Stop the Bleeding: Hidden Money Leaks in Your Business
Every business owner, whether they’ve been in the game for two years or twenty, shares a common nightmare: the “invisible” leak. You work tooth and nail to scale your revenue, you negotiate with vendors to shave off 1% of your costs, and you fight for every cent of margin. Yet, most business owners are blissfully—or painfully—unaware of a massive hole in their money bucket that drains their hard-earned cash every single day.

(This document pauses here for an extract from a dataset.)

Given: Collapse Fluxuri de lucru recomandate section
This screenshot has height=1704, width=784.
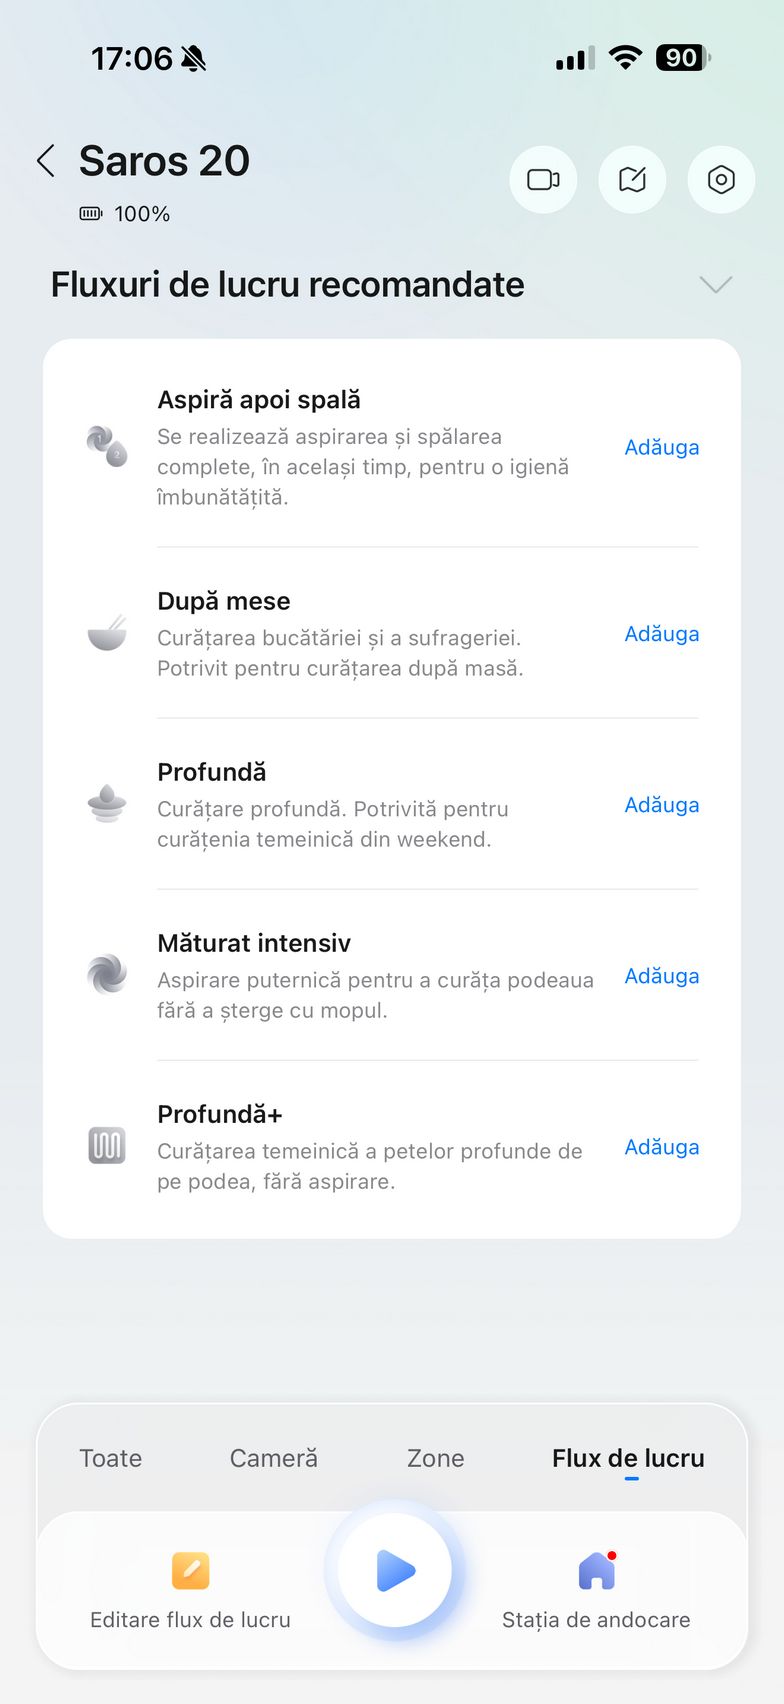Looking at the screenshot, I should (716, 285).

In a recent, eye-opening conversation, business strategist Myron Golden sat down with Clay Wager and Bobby P from Payments (spelled with an X). This wasn’t just another talk about finance; it was a revelation for any entrepreneur who accepts, processes, or makes payments. Myron, who has been in business since 1997, admitted that the insights shared in this discussion were at a level he had never seen in the industry.

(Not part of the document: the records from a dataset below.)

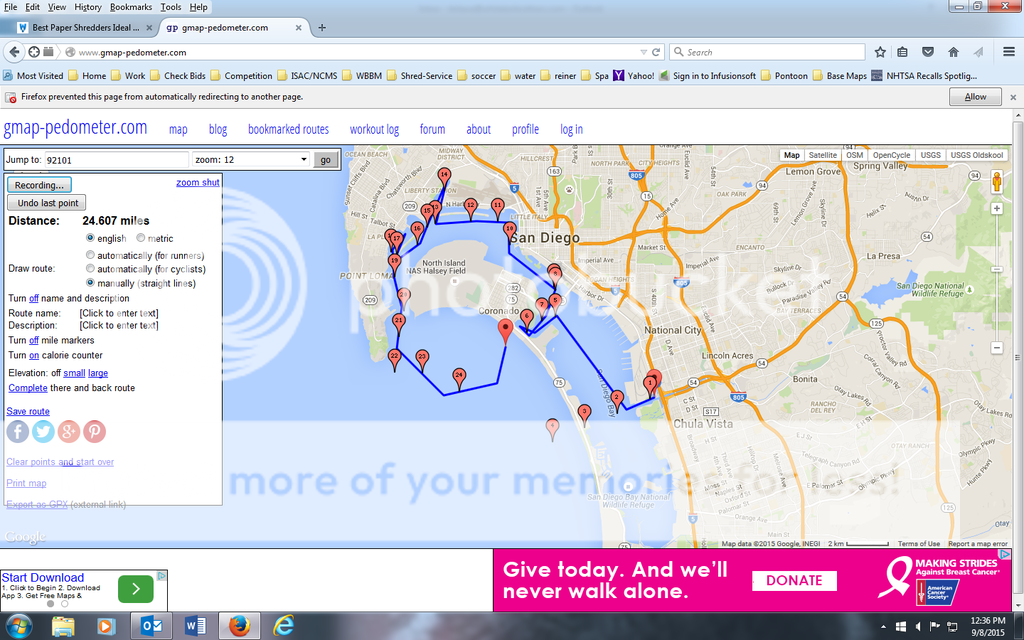Viewport: 1024px width, 640px height.
Task: Open Firefox from the Windows taskbar
Action: (238, 626)
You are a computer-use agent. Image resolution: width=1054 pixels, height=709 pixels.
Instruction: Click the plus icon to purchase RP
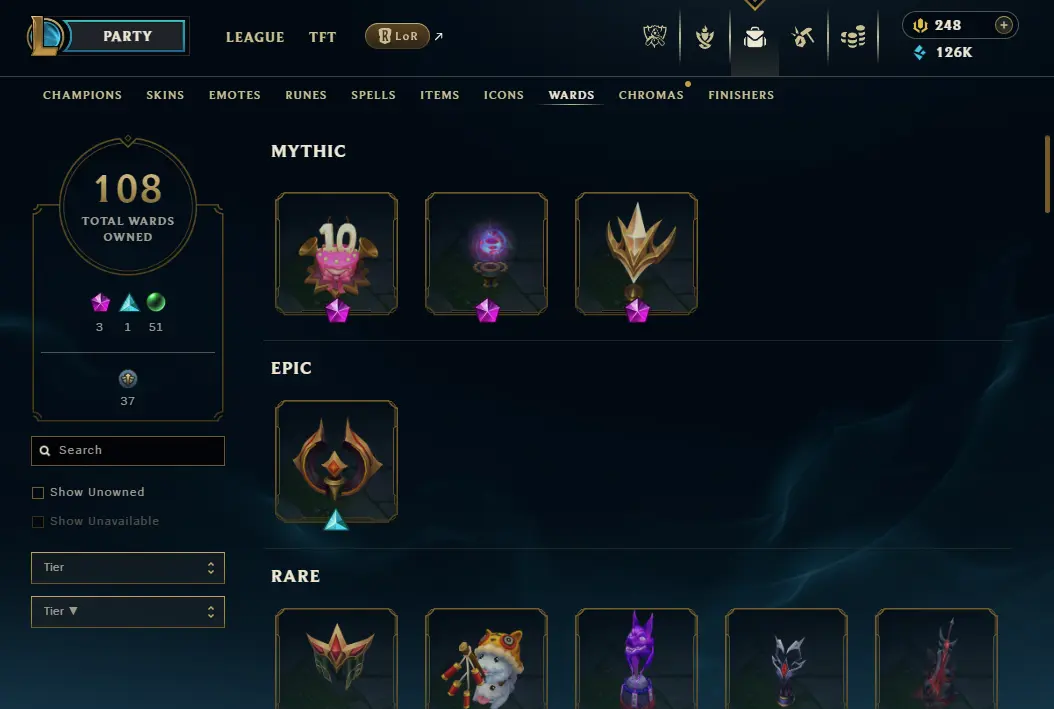pos(1004,25)
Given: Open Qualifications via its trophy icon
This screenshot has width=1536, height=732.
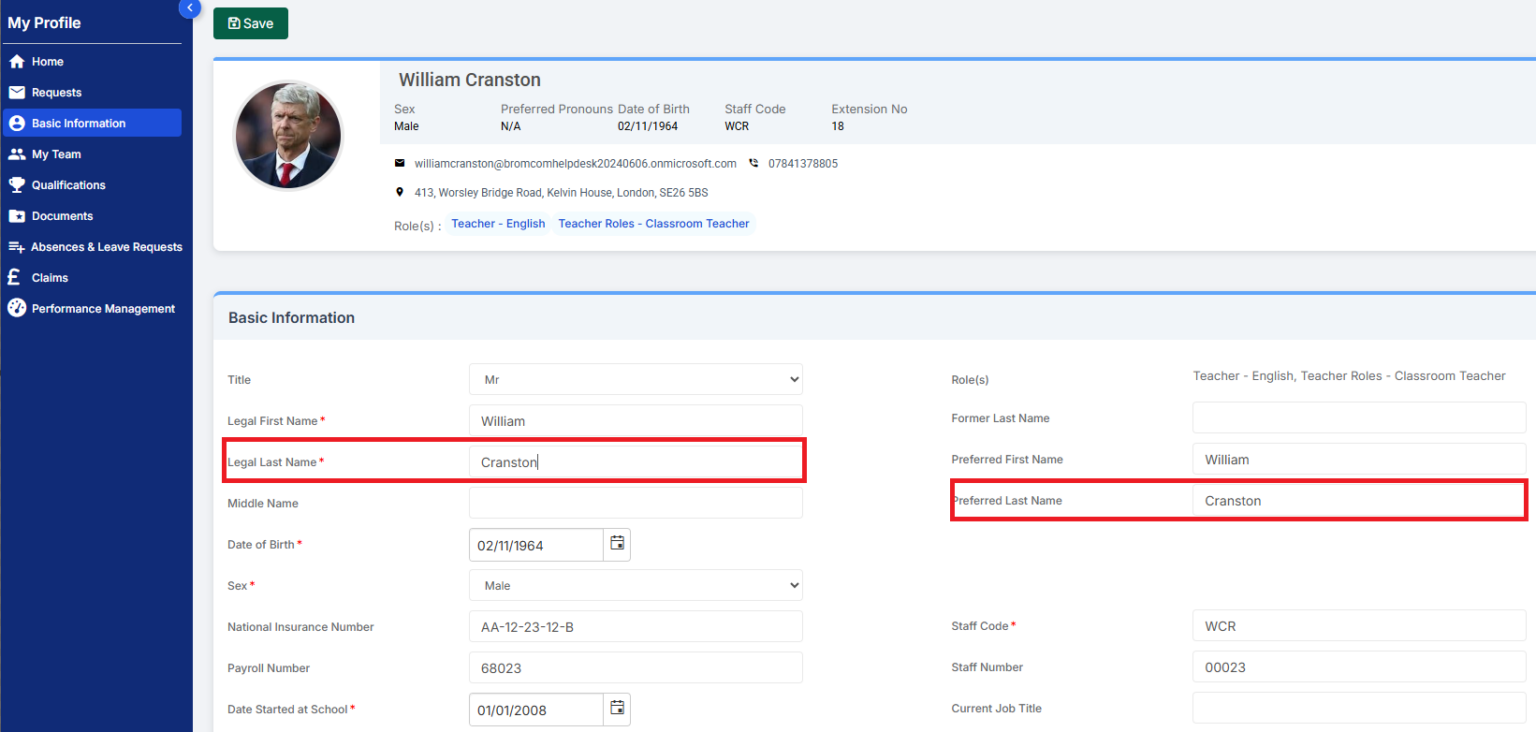Looking at the screenshot, I should point(18,185).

If you are tired of the banks getting richer off your hard work while your cash flow remains trapped in a “slow lane,” this post is for you.
The “Invisible” 4% Tax: A Wholesale Perspective
Most business owners treat credit card processing fees as an unavoidable “price of doing business.” But when you look at the raw numbers, that “price” is staggering.
Clay Wager, co-founder of a light manufacturing and wholesale business called Jellyball, shared his own realization. Jellyball operates in over 30 verticals, primarily renting party equipment to resorts and event entities. Because they are a wholesale operation, their margins are already tight. They don’t have the luxury of retail markups.
Clay looked at his online sales for a single month and found that his credit card fees were $4,400.
“That’s $4,400 that could have been in my pocket,” Clay explained. “That could have hired a new employee, paid down a mortgage on office space, or fueled growth. Instead, it was just… gone.” When you extrapolate that to a year, you’re looking at over $52,000 in lost revenue.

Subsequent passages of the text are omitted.